Revue FH - 13 septembre 2012
Organisation faîtière de la branche, la Convention patronale de l'industrie horlogère suisse (CP) établit chaque année une statistique des événements dommageables à la santé. Les entreprises recensées peuvent ainsi comparer leurs résultats avec les moyennes de la branche. Celles-ci constituent également un excellent baromètre par rapport aux autres secteurs économiques.
Cette statistique débouche sur six résultats appelés «indices de sécurité»: le taux d'absentéisme dû à des maladies ou accidents liés à la place de travail et la fréquence des cas y afférente constituent deux des plus importants indices passés au crible. Puis - c'est une première en 2011 -, deux indices similaires sont établis pour les accidents non professionnels. Enfin, les deux derniers indices s'intéressent aux taux de primes d'assurance contre, d'un côté, les accidents et maladies professionnels et, de l'autre, les accidents non professionnels.
Pour les cas professionnels, alors que le taux d'absentéisme était déjà très bas en 2010, l'indice y relatif en 2011 montre encore un net recul (près de 12%). Par rapport à 2009, année moins bonne suite aux perturbations économiques, le recul est de pratiquement 20%. Cela signifie, en nombre d'heures perdues, qu'on est descendu en dessous de 1h (0,983h) pour mille heures travaillées. C'est le taux le plus bas depuis douze ans que la statistique existe. En nombre de cas, c'est-à-dire en chiffres absolus, cela représente 0,0311 accident ou maladie du travail pour mille heures travaillées. Un employé de la branche risquerait donc un accident (bénin) à son poste tous les 19 ans seulement. Pour 2011, le trio de tête des accidents recensés sont les coupures (27%), les chutes et glissades (22%) et les blessures aux mains (21%).
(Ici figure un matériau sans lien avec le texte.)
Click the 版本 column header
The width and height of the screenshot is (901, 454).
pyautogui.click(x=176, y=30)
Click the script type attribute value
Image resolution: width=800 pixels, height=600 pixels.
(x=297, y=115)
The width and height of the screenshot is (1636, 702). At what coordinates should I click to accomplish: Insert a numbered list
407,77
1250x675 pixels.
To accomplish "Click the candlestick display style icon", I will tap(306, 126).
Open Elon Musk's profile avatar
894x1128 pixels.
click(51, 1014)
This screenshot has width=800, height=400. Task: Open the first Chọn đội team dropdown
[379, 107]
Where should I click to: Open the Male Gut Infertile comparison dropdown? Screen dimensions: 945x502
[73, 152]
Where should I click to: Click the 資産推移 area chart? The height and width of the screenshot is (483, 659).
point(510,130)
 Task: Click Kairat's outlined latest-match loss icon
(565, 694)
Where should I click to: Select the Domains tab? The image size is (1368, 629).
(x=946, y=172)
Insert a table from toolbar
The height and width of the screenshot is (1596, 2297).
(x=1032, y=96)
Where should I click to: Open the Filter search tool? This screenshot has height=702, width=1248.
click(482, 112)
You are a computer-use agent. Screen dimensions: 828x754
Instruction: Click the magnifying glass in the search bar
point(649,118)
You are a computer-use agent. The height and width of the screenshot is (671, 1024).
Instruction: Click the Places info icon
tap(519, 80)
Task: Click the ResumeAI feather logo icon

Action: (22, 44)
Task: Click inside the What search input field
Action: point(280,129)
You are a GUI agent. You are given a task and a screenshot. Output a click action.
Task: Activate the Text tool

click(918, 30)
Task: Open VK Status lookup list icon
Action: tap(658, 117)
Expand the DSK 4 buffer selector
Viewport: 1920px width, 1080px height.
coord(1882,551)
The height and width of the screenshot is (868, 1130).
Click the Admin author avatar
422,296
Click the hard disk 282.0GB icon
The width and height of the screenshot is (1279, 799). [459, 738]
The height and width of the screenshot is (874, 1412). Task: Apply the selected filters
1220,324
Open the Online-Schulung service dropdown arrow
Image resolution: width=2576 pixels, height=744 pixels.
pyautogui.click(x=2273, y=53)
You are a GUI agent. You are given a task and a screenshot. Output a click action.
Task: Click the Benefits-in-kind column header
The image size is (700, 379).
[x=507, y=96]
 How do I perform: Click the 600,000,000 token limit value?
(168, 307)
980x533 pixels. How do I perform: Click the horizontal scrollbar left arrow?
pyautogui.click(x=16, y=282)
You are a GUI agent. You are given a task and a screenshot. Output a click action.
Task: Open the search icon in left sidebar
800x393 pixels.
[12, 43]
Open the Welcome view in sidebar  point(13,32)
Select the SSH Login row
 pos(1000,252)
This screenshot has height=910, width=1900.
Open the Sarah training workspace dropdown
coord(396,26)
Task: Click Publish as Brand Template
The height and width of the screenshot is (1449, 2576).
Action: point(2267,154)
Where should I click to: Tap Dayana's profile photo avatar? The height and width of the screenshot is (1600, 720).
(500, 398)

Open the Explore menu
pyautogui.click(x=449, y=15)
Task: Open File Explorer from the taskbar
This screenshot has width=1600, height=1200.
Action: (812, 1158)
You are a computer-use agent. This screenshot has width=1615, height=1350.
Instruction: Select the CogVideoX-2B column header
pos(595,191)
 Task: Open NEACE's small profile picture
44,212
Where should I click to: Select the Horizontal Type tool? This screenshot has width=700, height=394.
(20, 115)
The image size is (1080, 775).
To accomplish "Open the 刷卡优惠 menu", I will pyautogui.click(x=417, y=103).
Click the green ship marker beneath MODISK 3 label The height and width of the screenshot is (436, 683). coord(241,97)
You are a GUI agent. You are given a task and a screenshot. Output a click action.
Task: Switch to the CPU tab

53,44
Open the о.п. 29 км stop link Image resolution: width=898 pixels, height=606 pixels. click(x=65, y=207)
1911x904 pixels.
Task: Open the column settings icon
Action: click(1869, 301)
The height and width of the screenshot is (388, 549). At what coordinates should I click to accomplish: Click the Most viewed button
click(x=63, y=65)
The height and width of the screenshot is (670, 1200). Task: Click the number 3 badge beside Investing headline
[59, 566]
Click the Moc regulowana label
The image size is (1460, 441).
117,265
Ces excellents résultats montrent que les entreprises du secteur ont conscience des risques et prennent très au sérieux les processus de prévention. A noter toutefois que, chez les petites et très petites entreprises, la fréquence des accidents a augmenté de 24%, alors que le taux de sinistralité avait rejoint ces dernières années celui - très bas - des grandes entités.
Défaut de jeunesse oblige, le recensement des accidents non professionnels n'a donné pour l'année 2011 que des résultats partiellement exploitables. Ceux-ci sont en partie biaisés, car beaucoup d'entreprises ne disposaient pas encore de relevé interne à ce sujet et ont donc dû faire appel à la mémoire. Toutefois, même s'ils restent faibles, les chiffres montrent un taux d'absentéisme plus conséquent que celui des accidents professionnels, soit 4,4545 heures pour mille heures travaillées. En termes de fréquence de cas enregistrés, on relève le chiffre de 0,0646 pour mille heures travaillées, soit plus de deux fois le nombre de cas générés pour cause professionnelle.
Quant aux taux de prime des assurances, sur le front des cas professionnels, il est fait la même constatation qu'en 2010: les taux ont augmenté pour les petites entreprises, alors qu'ils restent stables pour les grandes sociétés. On ne peut que regretter cette inégalité tout en espérant la voir se résorber dans le futur, notamment parce qu'il existe un décalage entre les années prises en compte pour fixer les primes et la situation récente. Sur le front des accidents non professionnels, les primes sont restées quant à elles stables, voire en légère baisse.